Repressor Element 1 (RE1) Silencing Transcription factor (REST, also known as Neuron Restrictive Silencer Factor, NRSF) is a key regulator of gene expression in development. REST has been characterized as a repressor that silences neuronal genes in non-neuronal cells and neuronal precursors through interactions with co-repressor proteins, such as CoREST. In this thesis, I show for the first time that REST interacts with the AAA ATPase and Bromodomain containing protein, ATAD2, leading to activation of target genes. ATAD2 and REST bind in a mutually dependent manner to chromatin during a discrete window of the cell cycle. This occurs before REST is degraded and previously REST-repressed genes become transiently activated.
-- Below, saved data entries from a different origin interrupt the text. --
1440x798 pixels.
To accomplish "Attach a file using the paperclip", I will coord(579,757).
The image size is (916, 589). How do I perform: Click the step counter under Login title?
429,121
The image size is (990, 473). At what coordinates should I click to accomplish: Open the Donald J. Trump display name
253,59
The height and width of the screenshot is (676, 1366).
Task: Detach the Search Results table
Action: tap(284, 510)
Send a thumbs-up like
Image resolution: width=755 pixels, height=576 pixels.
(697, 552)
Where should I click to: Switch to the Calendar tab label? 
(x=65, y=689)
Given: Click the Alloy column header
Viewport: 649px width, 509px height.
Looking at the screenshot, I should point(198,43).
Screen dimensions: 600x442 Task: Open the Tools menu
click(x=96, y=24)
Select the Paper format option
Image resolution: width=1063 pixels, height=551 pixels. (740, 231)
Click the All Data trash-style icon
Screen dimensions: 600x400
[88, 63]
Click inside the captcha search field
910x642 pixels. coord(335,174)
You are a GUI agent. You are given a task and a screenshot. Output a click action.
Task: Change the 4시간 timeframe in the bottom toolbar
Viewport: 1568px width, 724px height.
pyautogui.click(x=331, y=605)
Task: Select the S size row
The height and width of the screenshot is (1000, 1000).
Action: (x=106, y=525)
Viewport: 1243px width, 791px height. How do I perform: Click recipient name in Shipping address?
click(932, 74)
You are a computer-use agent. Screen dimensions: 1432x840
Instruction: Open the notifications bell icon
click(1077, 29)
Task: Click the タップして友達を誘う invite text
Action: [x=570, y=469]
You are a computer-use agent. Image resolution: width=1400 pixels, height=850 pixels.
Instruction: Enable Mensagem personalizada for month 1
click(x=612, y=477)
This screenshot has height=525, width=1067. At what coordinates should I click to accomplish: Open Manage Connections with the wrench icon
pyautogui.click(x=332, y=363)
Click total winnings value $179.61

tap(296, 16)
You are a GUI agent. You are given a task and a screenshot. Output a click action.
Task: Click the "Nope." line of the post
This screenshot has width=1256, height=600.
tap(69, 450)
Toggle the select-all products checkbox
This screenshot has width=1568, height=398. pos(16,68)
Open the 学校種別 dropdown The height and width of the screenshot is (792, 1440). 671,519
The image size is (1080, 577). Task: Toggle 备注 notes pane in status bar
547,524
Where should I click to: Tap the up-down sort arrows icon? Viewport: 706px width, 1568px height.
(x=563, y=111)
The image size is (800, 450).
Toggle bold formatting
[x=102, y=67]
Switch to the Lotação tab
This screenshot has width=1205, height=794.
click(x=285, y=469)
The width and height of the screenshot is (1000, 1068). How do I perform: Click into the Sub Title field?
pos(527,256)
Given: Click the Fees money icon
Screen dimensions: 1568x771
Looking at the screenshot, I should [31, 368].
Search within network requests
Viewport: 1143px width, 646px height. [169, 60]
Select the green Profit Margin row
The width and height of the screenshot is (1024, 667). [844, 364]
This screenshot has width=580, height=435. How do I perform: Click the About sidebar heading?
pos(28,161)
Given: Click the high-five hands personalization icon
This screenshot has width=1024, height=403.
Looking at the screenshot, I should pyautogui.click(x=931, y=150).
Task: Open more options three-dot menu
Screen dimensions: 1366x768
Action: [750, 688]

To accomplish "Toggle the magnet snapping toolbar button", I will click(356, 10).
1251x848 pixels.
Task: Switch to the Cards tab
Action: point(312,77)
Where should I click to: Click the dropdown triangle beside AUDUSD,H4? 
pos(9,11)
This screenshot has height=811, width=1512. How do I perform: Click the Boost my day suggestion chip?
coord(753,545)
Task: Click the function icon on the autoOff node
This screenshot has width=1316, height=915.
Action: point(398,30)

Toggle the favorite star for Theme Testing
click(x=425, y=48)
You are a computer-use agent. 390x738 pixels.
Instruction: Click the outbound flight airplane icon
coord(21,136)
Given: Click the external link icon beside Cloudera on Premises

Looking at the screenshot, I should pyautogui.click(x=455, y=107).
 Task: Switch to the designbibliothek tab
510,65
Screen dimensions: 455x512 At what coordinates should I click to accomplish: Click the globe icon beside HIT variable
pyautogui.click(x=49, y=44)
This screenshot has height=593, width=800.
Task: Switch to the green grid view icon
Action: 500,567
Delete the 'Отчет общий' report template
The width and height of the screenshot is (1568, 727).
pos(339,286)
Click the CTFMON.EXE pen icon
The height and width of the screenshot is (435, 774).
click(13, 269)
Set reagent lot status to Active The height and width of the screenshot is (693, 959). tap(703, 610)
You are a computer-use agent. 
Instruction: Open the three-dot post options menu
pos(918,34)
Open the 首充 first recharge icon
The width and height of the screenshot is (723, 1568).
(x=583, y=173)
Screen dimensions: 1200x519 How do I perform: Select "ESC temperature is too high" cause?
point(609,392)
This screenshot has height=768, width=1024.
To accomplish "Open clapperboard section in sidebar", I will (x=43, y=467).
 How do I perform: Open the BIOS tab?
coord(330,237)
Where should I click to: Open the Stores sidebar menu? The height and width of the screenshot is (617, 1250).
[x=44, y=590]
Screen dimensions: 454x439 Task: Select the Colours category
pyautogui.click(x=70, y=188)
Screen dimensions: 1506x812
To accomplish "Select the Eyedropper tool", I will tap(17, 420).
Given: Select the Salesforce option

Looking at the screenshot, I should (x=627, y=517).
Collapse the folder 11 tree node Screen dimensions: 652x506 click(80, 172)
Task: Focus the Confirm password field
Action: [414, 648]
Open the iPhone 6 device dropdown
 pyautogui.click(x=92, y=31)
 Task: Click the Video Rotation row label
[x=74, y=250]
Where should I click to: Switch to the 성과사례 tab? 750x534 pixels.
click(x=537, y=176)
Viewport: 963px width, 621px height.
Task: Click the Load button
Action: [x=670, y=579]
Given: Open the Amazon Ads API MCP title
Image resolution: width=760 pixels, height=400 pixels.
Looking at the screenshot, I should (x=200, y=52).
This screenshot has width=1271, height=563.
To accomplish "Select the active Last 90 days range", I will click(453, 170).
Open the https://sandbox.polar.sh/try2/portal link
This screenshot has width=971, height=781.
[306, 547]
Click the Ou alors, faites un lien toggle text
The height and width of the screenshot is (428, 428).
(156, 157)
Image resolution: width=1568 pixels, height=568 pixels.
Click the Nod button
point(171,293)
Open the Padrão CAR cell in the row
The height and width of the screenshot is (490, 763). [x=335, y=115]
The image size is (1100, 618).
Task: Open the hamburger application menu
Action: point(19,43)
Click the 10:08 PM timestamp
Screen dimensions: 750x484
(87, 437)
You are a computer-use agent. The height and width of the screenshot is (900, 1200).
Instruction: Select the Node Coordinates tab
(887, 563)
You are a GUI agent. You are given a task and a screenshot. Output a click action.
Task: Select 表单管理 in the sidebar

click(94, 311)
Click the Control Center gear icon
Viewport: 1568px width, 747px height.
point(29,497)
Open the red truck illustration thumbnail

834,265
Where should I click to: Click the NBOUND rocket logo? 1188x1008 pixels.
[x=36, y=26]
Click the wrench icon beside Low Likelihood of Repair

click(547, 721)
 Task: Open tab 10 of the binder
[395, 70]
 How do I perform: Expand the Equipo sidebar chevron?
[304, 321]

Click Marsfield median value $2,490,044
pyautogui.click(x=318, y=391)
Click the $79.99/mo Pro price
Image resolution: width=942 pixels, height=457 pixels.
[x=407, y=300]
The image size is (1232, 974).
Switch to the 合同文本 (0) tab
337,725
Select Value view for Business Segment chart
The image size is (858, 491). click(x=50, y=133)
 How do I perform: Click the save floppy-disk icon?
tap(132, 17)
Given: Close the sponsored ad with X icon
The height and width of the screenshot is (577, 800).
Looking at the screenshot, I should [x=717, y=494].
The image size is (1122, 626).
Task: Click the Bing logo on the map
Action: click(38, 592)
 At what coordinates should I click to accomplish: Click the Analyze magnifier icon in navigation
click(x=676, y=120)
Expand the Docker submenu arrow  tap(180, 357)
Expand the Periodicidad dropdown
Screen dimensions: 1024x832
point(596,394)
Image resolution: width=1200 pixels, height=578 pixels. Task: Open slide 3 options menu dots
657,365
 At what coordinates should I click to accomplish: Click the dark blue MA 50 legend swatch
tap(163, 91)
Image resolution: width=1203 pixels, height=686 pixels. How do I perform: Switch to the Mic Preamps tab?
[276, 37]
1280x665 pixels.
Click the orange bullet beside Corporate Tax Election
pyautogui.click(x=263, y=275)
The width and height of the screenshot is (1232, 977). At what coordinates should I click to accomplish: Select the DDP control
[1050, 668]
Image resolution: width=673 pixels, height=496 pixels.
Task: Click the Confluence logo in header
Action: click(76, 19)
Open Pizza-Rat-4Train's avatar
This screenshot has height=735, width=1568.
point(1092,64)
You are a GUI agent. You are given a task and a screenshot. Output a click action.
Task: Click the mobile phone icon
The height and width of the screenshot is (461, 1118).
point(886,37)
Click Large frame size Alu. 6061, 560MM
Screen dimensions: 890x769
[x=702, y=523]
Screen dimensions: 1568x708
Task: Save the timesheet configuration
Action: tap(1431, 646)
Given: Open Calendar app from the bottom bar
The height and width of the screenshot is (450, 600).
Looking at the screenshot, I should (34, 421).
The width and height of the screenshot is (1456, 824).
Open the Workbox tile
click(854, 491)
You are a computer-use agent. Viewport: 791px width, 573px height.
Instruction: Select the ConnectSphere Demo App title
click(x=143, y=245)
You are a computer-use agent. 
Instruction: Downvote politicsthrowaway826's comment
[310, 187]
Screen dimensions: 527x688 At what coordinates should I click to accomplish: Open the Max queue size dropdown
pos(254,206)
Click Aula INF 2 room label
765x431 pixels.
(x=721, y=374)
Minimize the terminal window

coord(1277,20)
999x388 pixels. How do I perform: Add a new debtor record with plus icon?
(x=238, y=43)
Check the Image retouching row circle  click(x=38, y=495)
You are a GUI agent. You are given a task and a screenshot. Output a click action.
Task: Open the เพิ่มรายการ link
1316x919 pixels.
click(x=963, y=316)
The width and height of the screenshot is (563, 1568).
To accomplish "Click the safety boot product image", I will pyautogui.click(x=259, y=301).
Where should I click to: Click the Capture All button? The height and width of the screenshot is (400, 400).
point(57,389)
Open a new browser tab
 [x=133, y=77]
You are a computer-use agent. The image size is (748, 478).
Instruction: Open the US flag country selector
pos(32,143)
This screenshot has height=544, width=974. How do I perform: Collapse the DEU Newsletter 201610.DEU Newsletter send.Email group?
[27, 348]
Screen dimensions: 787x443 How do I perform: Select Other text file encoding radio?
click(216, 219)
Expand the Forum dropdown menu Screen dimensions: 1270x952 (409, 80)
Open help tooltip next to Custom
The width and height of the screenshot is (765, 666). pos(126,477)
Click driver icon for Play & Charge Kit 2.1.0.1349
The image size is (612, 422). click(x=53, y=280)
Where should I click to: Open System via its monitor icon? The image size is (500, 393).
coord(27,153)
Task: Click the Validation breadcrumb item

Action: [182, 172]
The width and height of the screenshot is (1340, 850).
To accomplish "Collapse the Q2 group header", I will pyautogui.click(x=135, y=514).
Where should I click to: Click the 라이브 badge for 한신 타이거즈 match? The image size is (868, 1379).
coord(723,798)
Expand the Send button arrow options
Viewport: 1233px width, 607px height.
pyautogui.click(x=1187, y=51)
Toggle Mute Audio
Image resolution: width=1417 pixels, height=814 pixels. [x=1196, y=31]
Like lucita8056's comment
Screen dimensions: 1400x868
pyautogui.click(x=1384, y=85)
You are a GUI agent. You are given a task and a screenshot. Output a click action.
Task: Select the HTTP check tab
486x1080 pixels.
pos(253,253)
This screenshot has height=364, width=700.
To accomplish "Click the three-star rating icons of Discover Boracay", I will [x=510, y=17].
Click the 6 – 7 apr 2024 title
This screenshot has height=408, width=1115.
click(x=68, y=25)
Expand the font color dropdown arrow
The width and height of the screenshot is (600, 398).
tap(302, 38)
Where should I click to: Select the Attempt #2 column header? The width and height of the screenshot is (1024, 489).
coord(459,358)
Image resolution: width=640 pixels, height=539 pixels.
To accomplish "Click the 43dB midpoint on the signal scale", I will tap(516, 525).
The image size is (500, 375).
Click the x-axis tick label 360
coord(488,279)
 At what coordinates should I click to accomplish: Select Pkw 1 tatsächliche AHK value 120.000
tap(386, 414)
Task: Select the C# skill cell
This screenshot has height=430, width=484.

Overexpression of ATAD2 leads to a loss of CoREST occupancy at target sites, suggesting that ATAD2 counteracts repression by displacing CoREST. As a result, the observed activation of target genes may be a result of their de-repression from the REST repressor complex. I propose that this cell cycle-coupled burst of transcriptional activity is required for differentiation, as it primes repressed genes for activation. Consistent with this hypothesis, ATAD2 promotes REST-mediated gene expression during differentiation of neuronal precursor cells. Taken together, my data reveal that gene control by REST may involve a successive interplay of repressive and activating functions. This highlights an unexpected layer of regulatory mechanism in REST function.